A dark cycle

Political violence in Kannur speaks of a terrible failure of BJP and CPM leaderships.

By: Editorial | Published:October 17, 2016 3:37 am

Last week, yet another political worker was killed in Kannur — this time in Chief Minister Pinarayi Vijayan’s village. The BJP, the party the victim belonged to, called for a hartal, which saw sporadic violence across Kerala. This time, the state governor, Justice P. Sadasivam, stepped in and called on political parties to resolve their differences peacefully. The Centre has sought a report from the state government on the violence.

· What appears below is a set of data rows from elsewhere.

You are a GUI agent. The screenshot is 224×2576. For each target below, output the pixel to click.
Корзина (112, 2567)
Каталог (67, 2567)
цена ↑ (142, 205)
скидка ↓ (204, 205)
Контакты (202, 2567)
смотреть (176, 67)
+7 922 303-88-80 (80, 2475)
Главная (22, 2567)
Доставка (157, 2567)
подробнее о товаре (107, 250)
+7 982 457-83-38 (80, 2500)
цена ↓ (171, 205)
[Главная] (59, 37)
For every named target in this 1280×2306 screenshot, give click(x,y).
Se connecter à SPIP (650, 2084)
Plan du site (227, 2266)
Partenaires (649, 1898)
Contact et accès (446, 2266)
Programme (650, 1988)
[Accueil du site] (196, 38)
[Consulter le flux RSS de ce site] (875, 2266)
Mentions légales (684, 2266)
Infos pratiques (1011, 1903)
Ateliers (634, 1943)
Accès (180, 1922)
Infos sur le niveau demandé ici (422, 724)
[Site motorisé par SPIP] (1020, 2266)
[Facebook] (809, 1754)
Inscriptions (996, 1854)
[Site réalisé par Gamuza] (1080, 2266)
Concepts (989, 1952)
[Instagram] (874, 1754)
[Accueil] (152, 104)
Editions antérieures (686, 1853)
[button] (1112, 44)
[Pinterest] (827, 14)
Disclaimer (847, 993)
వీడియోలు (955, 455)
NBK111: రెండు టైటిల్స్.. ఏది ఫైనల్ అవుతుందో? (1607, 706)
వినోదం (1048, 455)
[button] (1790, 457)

It is ironic that the two parties involved in the face-off in Kannur are both holding office, the CPM in the state and the BJP at the Centre. Their respective leaderships have shown little inclination to end the bloodshed involving their cadres. At least six people have been killed since May, when the CPM-led Left Democratic Front was elected to office. Except for offering excuses for their respective cadre’s violence, the leaders of both parties have been conspicuously silent about the cycle of murder and mayhem. They seem to prefer that their lower level functionaries kill and die to protect political fiefs rather than negotiate peace. Police do make arrests in these cases, but rarely do they get to the bottom of these carefully planned and executed murders: The backroom boys — who apparently have the backing of top-level functionaries — are hardly ever punished. The murders in Kannur date back to the communal clashes of the 1970s and have continued unabated since, acquiring the nature of a blood feud. For instance, the father of the 19-year-old killed last week was hacked to death 14 years ago in similar circumstances. Families have been wrecked and the legitimisation of violence by parties has poisoned social relations in the villages. The indifference party leaders have shown to this saga of blood lust is appalling: The response from both leaderships since last week’s murder does not suggest any regret, but only hints at revenge and retribution. State leaders seem to believe and propagate that violence, including murder, is a legitimate form of political action. Do these parties realise that their reliance on force to win the political argument is a tacit admission of their failure as parties of government? What does it mean when the CPM, the ruling party in the state, claims that the violence of its cadres is in self-defence? It amounts to a tacit admission that the state police is incapable of enforcing the law. Similarly, the BJP, in power at the Centre, betrays a lack of respect for the rule of law when it tries to settle the political battle in Kerala on the streets.

It has become necessary for the central leaderships of both parties to step in and talk civility and sense to their state leaders. The cycle of political violence needs to stop and sanity must be restored to politics in Kannur.